土壌は固相(土の粒子)、液相(水)、気相(空気)の3つの部分からなり、液相と気相はそれぞれに土壌全体の約30%(合計で約60% )を占めます。植物の根はこの気相の大気中に存在する酸素と液相の水の中に溶けている酸素を吸収して活動しています。土壌から根に取り込まれた酸素は細胞内のミトコンドリアに運ばれ、“呼吸”と呼ばれる一連の化学反応を介して根の活動を支えるエネルギー(ATP)を合成するために使われています。
しかし、圃場の地表面が湛水状態になると、土壌の空隙が水で満たされ気相が消滅します。流れのない停滞した水に含まれている限られた酸素は、植物自身の根や土壌動物/微生物によって使われ、根はすぐさま酸欠状態になります。
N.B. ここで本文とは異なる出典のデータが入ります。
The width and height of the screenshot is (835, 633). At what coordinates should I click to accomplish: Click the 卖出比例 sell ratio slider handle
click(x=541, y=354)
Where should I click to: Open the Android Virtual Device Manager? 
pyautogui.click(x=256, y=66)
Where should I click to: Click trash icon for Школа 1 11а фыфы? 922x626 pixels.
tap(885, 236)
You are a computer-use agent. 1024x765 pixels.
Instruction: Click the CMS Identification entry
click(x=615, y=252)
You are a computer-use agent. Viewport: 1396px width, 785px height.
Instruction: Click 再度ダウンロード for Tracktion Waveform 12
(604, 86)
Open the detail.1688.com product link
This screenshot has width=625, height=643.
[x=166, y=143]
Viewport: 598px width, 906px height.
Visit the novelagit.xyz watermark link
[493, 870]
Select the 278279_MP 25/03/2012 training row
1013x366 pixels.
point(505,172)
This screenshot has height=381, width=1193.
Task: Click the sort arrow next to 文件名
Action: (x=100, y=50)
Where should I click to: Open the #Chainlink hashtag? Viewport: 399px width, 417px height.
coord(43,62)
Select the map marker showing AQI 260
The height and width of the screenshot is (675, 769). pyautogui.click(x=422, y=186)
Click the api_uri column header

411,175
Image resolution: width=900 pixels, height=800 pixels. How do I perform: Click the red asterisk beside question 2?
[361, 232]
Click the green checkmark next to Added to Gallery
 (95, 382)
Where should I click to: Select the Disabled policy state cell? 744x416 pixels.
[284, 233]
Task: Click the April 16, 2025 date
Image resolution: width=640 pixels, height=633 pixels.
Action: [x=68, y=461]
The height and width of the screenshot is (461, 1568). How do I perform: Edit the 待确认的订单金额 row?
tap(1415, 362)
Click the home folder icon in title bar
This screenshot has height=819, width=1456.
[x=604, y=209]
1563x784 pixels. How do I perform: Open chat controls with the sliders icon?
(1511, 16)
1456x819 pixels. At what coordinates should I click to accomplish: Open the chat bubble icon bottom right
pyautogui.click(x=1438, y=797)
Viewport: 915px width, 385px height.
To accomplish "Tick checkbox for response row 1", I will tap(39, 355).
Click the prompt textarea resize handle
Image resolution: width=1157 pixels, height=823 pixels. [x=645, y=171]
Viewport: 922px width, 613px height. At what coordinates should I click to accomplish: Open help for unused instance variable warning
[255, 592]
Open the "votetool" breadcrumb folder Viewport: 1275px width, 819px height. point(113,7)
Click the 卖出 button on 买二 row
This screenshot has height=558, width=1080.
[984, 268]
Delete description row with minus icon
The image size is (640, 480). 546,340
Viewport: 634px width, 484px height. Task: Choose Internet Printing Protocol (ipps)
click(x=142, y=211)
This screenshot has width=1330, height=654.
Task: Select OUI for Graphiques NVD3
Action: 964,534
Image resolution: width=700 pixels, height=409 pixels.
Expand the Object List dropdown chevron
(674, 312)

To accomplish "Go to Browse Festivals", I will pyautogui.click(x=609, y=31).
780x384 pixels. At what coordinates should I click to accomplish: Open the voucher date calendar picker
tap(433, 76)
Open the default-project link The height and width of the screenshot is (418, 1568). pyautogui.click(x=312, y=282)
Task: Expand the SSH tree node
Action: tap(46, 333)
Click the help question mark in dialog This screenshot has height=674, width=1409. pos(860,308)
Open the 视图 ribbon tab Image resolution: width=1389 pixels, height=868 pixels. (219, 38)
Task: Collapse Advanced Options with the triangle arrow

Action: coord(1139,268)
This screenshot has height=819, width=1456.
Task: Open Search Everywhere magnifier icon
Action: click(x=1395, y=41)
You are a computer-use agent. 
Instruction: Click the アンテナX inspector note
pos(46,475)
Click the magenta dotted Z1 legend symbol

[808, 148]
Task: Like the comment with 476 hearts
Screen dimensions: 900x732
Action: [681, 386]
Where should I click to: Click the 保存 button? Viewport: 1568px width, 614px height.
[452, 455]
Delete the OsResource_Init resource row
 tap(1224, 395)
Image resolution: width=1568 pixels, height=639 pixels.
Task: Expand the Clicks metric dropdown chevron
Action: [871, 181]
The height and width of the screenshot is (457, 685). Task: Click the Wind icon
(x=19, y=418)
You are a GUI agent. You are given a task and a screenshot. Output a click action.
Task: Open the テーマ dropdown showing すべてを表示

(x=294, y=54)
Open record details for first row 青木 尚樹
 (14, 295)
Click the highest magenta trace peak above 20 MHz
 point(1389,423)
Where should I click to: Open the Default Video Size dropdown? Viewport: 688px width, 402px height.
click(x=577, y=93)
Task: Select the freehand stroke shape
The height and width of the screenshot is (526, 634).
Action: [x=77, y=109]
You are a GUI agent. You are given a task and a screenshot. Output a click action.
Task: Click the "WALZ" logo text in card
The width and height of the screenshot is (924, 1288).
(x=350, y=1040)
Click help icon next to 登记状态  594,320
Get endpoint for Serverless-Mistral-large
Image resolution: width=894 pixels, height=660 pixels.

酸素不足に陥った根は呼吸ができず、不足したエネルギーを補うため “解糖系”(糖を分解してエネルギーに変換する代謝反応)に過分に依存することになります。解糖系は呼吸に較べるとエネルギー生産効率が格段に低く、光合成によって生成したエネルギー源である糖を過剰に浪費していきます。こうして徐々にエネルギーを失った根はミネラルなどの養分を土壌から吸収するのに必要なエネルギーさえ確保できなくなります。さらに大量の水に囲まれているにもかかわらず、水分の吸収力さえも低下します。こうしてエネルギー枯渇した根は根腐れ(細胞死)を起こすことになるのです。